October 26, 2005

A Methuselah Mouse Prize for IQ?

A number of foundations have joined together to offer a cash prize to whomever can develop the longest-lived laboratory mouse. A reader suggests:

I was looking at Aubrey de Grey's SENS website, and was inspired to a variation. An IQ project. However many millions for the first person to raise IQ 30 points in a small number of normal people. The creatine study in Australia showed a route: massive creatine supplementation.

To be honest, I have a couple of ideas on where to begin: Fix small micronutrient deficiencies, make sure the people sleep enough, get some exercise, maybe work with neurofeedback (saw a book, symphony in the brain, claimed to have raised IQ 10 points), add creatine to the diet, remove trans fat from the diet, add omega-3's, filter lead and mercury out, both from food and water, and from the body. Learn to use the left hand. Provigil, vascular dilators, no one really knows. Remove trans-fat from the body.

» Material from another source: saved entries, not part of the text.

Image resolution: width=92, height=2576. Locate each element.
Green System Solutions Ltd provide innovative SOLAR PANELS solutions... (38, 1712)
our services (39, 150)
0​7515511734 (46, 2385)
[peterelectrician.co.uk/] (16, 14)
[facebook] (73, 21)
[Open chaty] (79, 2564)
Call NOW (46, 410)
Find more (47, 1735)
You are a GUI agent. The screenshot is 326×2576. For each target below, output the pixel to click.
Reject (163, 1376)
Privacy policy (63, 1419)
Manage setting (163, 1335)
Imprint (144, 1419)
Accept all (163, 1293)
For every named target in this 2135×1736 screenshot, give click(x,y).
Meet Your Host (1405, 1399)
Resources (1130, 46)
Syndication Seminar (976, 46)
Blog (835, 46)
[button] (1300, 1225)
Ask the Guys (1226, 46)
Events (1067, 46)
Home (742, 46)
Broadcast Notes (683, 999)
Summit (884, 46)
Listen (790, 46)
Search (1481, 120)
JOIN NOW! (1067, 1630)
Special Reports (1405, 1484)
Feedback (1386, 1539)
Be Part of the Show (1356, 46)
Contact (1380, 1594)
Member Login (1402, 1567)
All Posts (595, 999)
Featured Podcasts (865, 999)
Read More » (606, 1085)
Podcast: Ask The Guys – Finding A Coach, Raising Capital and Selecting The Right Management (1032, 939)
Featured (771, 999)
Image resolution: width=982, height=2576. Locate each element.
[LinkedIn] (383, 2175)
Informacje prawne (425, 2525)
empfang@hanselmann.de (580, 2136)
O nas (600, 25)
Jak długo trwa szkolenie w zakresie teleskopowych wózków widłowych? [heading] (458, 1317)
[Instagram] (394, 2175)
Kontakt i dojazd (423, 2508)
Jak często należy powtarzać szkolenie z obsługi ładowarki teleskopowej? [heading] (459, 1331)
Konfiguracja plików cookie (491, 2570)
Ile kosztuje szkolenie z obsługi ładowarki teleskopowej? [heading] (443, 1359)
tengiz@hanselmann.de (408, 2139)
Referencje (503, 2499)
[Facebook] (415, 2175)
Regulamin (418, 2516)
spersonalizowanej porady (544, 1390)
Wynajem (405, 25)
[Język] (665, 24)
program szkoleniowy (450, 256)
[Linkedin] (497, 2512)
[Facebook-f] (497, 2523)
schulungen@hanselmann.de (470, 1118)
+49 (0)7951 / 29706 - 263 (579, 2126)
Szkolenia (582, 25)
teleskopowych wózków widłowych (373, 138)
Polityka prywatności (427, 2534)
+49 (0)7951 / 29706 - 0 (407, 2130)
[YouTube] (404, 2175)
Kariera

Some of these may not be feasible, but some are, and we'd gain publicity in a couple of ways: we wouldn't be the evil people pointing out blacks are dumber on average. We would be the people trying to improve the world. The really high goal (30 points instead of 5 or 10) says that everyone would benefit, and benefit alot, and the importance of IQ would get out there as a problem (which we want to fix) rather than a condition (that we have to live with). By focusing on euphenotypics, people would benefit, not just vaguely conceived future generations.

You could call it the Solomon Mind contest.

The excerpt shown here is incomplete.